### What you have to do
How many of the lines below include "blue"? Give the number and no other words.

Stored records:

----

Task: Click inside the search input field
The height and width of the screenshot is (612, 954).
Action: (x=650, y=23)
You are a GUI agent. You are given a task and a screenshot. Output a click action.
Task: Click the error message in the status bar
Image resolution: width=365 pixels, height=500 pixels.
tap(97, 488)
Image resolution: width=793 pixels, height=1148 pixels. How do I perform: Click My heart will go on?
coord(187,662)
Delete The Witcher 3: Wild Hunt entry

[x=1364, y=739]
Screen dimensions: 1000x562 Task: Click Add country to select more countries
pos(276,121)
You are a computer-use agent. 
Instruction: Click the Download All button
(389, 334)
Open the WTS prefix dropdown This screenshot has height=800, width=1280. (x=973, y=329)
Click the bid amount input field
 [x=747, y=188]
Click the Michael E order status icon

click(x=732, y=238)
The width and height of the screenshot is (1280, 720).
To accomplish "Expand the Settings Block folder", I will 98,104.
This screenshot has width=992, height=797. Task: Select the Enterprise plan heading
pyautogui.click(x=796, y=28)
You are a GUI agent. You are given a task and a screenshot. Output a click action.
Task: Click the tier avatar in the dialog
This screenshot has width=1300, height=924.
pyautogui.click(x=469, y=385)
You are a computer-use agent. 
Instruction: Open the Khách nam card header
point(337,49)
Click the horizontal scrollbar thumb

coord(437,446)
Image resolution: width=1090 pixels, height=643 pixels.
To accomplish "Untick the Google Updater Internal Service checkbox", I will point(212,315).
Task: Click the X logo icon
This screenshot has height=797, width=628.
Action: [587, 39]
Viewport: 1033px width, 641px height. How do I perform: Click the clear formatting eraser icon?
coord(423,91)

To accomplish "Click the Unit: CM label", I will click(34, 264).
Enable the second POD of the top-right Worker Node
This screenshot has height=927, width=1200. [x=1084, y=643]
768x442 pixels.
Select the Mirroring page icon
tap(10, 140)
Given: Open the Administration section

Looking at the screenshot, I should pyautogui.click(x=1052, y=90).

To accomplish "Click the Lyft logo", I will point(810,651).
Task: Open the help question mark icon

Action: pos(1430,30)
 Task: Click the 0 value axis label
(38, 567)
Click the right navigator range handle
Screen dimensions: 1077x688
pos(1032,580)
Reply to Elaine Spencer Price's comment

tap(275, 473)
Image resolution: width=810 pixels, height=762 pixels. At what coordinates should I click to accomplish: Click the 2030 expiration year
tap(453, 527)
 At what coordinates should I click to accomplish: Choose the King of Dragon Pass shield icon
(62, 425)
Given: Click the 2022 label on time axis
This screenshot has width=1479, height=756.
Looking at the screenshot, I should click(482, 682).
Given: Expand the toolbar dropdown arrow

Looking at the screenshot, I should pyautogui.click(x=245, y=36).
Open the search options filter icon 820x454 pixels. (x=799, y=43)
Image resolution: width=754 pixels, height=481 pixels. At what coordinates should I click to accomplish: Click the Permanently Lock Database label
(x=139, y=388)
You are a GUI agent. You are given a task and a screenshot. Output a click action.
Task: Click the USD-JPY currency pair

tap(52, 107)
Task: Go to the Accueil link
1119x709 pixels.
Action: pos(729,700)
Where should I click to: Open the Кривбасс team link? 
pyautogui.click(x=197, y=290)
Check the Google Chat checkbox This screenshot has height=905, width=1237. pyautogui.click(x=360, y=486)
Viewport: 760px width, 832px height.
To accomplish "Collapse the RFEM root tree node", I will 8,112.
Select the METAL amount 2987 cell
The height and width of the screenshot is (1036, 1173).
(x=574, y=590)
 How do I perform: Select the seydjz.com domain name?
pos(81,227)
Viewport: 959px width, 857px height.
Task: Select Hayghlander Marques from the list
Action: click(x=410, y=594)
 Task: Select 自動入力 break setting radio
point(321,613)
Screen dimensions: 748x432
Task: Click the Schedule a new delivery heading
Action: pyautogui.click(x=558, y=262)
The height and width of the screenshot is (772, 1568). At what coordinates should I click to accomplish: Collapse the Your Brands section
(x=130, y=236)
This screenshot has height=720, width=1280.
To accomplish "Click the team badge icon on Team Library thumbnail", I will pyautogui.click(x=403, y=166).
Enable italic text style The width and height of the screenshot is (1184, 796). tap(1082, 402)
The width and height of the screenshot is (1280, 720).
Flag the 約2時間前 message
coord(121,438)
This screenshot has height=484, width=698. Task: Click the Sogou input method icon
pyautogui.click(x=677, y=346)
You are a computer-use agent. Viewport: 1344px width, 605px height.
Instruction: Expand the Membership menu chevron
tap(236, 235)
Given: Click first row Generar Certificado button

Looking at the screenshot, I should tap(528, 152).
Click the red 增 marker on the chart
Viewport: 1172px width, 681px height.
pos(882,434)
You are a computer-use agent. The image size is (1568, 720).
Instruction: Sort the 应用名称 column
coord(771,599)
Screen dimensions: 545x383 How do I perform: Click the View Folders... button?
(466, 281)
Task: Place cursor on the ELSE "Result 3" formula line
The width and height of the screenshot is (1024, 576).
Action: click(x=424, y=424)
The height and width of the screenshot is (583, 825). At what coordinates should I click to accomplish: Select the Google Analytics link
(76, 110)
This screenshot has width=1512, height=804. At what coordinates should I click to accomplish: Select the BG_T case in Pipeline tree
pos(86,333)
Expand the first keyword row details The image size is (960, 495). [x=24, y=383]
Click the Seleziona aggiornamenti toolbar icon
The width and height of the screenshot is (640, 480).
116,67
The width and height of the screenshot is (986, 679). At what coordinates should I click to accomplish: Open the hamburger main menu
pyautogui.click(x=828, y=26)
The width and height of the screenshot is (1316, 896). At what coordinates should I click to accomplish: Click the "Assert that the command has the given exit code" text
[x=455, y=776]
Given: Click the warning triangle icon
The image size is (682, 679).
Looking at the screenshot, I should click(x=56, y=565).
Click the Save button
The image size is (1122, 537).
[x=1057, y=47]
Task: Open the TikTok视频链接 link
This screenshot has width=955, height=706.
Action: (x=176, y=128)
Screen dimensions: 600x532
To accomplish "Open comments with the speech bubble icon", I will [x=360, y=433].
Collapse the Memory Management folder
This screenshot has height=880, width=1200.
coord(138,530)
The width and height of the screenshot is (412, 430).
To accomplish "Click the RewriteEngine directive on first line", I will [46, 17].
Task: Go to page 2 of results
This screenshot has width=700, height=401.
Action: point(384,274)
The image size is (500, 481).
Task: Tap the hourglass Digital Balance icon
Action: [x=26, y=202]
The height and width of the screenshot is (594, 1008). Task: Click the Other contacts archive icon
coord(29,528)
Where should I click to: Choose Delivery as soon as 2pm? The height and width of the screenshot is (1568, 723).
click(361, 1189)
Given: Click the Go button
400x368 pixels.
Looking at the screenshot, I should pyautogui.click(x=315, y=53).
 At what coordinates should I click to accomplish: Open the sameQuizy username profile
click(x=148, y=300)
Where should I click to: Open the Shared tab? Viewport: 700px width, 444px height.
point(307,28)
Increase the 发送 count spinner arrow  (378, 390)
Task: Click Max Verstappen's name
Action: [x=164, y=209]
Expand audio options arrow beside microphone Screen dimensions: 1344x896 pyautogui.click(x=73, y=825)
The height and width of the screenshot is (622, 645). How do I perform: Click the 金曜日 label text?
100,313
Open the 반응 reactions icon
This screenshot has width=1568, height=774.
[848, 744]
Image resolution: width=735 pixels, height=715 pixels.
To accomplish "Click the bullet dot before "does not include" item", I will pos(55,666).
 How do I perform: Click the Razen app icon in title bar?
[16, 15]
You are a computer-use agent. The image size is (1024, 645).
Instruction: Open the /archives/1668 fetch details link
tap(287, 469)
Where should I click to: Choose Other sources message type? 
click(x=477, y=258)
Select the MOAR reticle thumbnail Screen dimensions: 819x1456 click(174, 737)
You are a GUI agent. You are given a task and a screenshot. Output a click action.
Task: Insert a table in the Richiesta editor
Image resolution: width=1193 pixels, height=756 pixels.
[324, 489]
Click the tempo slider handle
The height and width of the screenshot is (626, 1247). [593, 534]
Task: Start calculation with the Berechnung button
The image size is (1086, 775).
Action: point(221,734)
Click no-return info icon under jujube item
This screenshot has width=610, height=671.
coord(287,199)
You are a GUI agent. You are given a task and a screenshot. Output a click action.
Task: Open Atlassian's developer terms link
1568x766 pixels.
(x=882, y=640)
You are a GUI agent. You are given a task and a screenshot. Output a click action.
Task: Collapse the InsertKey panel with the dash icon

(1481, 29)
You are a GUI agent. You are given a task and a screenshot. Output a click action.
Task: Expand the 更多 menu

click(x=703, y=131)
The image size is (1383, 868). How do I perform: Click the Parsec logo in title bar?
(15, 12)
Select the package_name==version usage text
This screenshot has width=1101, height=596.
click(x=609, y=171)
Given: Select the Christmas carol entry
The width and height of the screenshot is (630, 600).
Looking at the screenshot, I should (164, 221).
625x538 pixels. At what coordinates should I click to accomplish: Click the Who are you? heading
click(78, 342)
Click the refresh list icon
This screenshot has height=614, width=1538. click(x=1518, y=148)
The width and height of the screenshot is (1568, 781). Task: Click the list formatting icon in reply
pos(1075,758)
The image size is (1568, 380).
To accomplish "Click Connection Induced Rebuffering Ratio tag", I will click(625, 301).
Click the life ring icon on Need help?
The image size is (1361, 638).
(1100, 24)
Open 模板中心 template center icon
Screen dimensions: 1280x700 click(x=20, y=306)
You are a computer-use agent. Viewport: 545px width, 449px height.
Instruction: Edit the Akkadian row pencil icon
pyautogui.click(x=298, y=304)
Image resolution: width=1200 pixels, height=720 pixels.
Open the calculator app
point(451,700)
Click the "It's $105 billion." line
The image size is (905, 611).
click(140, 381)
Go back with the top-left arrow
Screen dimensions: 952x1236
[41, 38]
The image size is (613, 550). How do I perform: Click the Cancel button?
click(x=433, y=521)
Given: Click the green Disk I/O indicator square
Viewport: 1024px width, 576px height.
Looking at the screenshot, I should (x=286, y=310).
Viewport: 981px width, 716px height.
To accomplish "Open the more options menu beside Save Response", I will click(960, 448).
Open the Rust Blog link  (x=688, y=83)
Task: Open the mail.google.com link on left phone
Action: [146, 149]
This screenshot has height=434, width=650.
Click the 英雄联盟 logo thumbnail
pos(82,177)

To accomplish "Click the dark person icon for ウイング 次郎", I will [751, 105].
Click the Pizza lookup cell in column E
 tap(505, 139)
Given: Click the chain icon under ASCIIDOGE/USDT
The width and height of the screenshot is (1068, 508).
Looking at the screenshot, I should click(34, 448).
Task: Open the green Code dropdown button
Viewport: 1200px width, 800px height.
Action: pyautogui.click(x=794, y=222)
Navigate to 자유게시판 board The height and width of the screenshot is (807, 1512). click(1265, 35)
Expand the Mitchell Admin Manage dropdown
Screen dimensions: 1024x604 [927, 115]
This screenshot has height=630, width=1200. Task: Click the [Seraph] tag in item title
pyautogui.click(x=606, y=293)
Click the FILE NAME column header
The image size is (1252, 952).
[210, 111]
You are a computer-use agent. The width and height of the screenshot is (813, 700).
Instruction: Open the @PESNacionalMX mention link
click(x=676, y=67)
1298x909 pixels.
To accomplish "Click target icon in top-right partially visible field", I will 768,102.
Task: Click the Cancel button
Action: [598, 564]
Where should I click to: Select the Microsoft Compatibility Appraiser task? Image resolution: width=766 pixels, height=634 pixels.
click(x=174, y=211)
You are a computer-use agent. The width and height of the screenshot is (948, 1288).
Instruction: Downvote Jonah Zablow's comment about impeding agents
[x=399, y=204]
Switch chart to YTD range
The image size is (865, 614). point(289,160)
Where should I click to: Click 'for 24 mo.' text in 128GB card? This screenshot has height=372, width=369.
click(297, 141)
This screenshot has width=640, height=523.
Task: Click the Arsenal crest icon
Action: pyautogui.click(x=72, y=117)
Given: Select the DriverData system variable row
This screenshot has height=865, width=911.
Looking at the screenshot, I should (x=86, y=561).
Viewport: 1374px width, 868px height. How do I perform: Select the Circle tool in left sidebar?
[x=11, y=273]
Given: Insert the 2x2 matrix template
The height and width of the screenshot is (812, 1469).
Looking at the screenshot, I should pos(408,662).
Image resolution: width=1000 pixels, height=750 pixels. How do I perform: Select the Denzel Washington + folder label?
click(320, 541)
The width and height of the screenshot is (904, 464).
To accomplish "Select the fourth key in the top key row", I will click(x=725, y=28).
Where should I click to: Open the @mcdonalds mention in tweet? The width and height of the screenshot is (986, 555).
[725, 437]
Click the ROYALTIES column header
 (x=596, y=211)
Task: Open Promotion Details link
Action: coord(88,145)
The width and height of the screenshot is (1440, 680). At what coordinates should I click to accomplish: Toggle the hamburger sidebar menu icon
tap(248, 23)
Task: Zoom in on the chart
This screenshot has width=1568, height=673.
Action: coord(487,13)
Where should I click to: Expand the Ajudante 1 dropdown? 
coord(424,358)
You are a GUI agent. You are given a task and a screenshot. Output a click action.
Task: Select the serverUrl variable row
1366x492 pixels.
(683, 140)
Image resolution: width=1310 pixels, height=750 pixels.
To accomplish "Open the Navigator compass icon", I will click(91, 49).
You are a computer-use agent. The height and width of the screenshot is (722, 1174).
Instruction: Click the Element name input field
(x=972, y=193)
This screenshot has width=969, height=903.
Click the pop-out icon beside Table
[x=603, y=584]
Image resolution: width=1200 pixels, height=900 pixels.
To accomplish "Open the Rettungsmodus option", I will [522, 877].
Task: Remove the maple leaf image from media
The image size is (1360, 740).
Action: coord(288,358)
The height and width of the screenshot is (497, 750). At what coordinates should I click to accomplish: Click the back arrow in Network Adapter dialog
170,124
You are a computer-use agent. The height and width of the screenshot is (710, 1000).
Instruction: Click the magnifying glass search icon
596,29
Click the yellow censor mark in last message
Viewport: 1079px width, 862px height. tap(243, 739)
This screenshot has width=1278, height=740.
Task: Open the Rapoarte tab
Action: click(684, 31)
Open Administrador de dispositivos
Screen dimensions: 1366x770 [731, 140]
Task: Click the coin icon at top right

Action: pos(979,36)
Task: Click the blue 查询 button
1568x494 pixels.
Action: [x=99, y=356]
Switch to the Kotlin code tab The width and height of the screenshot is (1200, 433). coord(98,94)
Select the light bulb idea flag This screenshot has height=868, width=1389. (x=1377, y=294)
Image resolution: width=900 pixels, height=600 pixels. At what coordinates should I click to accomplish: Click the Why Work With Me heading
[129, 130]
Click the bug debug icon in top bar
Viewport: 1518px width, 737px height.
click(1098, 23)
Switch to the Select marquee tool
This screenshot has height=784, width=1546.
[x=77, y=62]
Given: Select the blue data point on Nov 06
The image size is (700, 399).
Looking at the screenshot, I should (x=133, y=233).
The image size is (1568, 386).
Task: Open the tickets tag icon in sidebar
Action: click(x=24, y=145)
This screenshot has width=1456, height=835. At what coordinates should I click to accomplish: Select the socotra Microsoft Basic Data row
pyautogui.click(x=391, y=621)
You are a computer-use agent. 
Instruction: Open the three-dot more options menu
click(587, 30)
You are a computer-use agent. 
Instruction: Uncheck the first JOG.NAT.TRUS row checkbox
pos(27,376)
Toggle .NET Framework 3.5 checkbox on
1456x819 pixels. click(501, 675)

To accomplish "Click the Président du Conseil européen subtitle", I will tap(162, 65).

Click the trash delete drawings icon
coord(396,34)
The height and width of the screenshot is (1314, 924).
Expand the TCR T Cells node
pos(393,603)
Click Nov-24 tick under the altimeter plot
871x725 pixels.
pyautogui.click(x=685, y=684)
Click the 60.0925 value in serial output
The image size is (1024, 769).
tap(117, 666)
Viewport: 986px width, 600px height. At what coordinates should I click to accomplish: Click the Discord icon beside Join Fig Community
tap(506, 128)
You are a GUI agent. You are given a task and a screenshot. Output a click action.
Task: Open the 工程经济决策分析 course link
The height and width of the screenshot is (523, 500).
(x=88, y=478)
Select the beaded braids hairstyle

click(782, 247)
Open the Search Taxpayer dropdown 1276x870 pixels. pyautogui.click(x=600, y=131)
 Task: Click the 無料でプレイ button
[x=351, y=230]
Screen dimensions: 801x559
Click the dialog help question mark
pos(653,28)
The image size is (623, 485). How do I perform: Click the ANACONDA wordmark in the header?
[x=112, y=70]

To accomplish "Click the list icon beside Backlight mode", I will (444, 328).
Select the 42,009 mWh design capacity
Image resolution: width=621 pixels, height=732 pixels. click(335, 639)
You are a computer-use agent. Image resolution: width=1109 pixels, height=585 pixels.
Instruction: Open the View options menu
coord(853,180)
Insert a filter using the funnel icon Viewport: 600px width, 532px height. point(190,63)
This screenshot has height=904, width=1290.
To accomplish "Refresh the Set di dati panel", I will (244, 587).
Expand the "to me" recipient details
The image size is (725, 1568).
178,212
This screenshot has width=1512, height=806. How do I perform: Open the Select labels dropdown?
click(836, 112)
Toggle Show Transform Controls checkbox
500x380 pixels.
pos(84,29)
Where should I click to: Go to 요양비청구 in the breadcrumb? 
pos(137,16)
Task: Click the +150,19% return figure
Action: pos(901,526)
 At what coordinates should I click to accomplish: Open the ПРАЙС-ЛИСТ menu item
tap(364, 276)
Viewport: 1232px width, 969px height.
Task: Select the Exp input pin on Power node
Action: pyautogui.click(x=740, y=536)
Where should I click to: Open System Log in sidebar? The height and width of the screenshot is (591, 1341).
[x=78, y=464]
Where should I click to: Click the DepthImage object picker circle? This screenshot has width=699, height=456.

----

### Response box
2